Task requirements
Output every record word for word.

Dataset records
════════════════════
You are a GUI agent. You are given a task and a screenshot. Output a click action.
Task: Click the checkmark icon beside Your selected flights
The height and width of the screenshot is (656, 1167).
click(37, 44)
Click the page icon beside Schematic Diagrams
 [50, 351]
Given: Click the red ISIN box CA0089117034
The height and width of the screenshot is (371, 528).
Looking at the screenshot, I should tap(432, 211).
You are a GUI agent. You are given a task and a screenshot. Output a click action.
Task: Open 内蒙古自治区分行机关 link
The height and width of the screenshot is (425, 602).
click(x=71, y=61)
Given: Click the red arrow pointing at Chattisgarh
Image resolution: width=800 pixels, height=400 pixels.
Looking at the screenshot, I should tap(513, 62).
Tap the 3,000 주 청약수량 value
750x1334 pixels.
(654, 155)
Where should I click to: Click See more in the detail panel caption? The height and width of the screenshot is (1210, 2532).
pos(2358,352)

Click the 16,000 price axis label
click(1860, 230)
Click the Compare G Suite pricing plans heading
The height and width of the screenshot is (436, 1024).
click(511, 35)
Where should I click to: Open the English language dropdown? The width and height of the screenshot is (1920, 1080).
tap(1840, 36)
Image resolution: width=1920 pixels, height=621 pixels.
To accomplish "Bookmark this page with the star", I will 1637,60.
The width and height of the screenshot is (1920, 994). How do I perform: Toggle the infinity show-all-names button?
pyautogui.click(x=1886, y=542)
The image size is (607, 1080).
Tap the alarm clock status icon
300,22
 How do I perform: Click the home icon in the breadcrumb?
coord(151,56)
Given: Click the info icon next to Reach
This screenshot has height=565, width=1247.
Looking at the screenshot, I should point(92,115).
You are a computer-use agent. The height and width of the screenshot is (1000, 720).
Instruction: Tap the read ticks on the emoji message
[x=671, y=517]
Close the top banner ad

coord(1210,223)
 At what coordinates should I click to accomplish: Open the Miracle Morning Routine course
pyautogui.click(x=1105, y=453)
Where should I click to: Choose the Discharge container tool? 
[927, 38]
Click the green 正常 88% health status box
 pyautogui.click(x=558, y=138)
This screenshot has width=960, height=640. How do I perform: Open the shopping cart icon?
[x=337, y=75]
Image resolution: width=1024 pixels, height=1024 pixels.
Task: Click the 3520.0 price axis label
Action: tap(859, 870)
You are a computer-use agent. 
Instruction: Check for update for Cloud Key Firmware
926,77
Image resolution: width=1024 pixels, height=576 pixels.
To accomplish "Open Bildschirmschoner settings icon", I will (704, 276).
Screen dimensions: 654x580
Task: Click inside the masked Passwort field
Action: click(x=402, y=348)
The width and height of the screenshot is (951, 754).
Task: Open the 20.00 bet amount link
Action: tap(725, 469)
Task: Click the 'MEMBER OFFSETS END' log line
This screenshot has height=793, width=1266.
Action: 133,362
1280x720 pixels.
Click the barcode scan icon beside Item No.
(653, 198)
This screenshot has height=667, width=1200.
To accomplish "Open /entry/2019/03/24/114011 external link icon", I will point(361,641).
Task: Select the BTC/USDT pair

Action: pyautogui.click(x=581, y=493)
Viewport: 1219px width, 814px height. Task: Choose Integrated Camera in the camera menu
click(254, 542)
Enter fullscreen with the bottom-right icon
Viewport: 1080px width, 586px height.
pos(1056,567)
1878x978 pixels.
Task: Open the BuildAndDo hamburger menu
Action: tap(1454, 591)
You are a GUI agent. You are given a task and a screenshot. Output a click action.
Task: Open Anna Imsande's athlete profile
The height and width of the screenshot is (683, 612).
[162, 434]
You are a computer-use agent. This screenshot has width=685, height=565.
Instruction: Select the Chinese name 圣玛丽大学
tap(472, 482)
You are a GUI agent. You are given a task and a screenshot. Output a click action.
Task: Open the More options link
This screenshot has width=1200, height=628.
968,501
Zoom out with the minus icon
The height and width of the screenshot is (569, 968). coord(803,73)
════════════════════
Answer space
You are a GUI agent. You are given a task and a screenshot. Output a click action.
Task: Click the checkmark icon beside Your selected flights
The height and width of the screenshot is (656, 1167).
click(37, 44)
Click the page icon beside Schematic Diagrams
 [50, 351]
Given: Click the red ISIN box CA0089117034
The height and width of the screenshot is (371, 528).
Looking at the screenshot, I should tap(432, 211).
You are a GUI agent. You are given a task and a screenshot. Output a click action.
Task: Open 内蒙古自治区分行机关 link
The height and width of the screenshot is (425, 602).
click(x=71, y=61)
Given: Click the red arrow pointing at Chattisgarh
Image resolution: width=800 pixels, height=400 pixels.
Looking at the screenshot, I should tap(513, 62).
Tap the 3,000 주 청약수량 value
750x1334 pixels.
(654, 155)
Where should I click to: Click See more in the detail panel caption? The height and width of the screenshot is (1210, 2532).
pos(2358,352)

Click the 16,000 price axis label
click(1860, 230)
Click the Compare G Suite pricing plans heading
The height and width of the screenshot is (436, 1024).
click(511, 35)
Where should I click to: Open the English language dropdown? The width and height of the screenshot is (1920, 1080).
tap(1840, 36)
Image resolution: width=1920 pixels, height=621 pixels.
To accomplish "Bookmark this page with the star", I will 1637,60.
The width and height of the screenshot is (1920, 994). How do I perform: Toggle the infinity show-all-names button?
pyautogui.click(x=1886, y=542)
The image size is (607, 1080).
Tap the alarm clock status icon
300,22
 How do I perform: Click the home icon in the breadcrumb?
coord(151,56)
Given: Click the info icon next to Reach
This screenshot has height=565, width=1247.
Looking at the screenshot, I should point(92,115).
You are a computer-use agent. The height and width of the screenshot is (1000, 720).
Instruction: Tap the read ticks on the emoji message
[x=671, y=517]
Close the top banner ad

coord(1210,223)
 At what coordinates should I click to accomplish: Open the Miracle Morning Routine course
pyautogui.click(x=1105, y=453)
Where should I click to: Choose the Discharge container tool? 
[927, 38]
Click the green 正常 88% health status box
 pyautogui.click(x=558, y=138)
This screenshot has width=960, height=640. How do I perform: Open the shopping cart icon?
[x=337, y=75]
Image resolution: width=1024 pixels, height=1024 pixels.
Task: Click the 3520.0 price axis label
Action: tap(859, 870)
You are a computer-use agent. 
Instruction: Check for update for Cloud Key Firmware
926,77
Image resolution: width=1024 pixels, height=576 pixels.
To accomplish "Open Bildschirmschoner settings icon", I will (704, 276).
Screen dimensions: 654x580
Task: Click inside the masked Passwort field
Action: click(x=402, y=348)
The width and height of the screenshot is (951, 754).
Task: Open the 20.00 bet amount link
Action: tap(725, 469)
Task: Click the 'MEMBER OFFSETS END' log line
This screenshot has height=793, width=1266.
Action: 133,362
1280x720 pixels.
Click the barcode scan icon beside Item No.
(653, 198)
This screenshot has height=667, width=1200.
To accomplish "Open /entry/2019/03/24/114011 external link icon", I will point(361,641).
Task: Select the BTC/USDT pair

Action: pyautogui.click(x=581, y=493)
Viewport: 1219px width, 814px height. Task: Choose Integrated Camera in the camera menu
click(254, 542)
Enter fullscreen with the bottom-right icon
Viewport: 1080px width, 586px height.
pos(1056,567)
1878x978 pixels.
Task: Open the BuildAndDo hamburger menu
Action: tap(1454, 591)
You are a GUI agent. You are given a task and a screenshot. Output a click action.
Task: Open Anna Imsande's athlete profile
The height and width of the screenshot is (683, 612).
[162, 434]
You are a computer-use agent. This screenshot has width=685, height=565.
Instruction: Select the Chinese name 圣玛丽大学
tap(472, 482)
You are a GUI agent. You are given a task and a screenshot. Output a click action.
Task: Open the More options link
This screenshot has width=1200, height=628.
968,501
Zoom out with the minus icon
The height and width of the screenshot is (569, 968). coord(803,73)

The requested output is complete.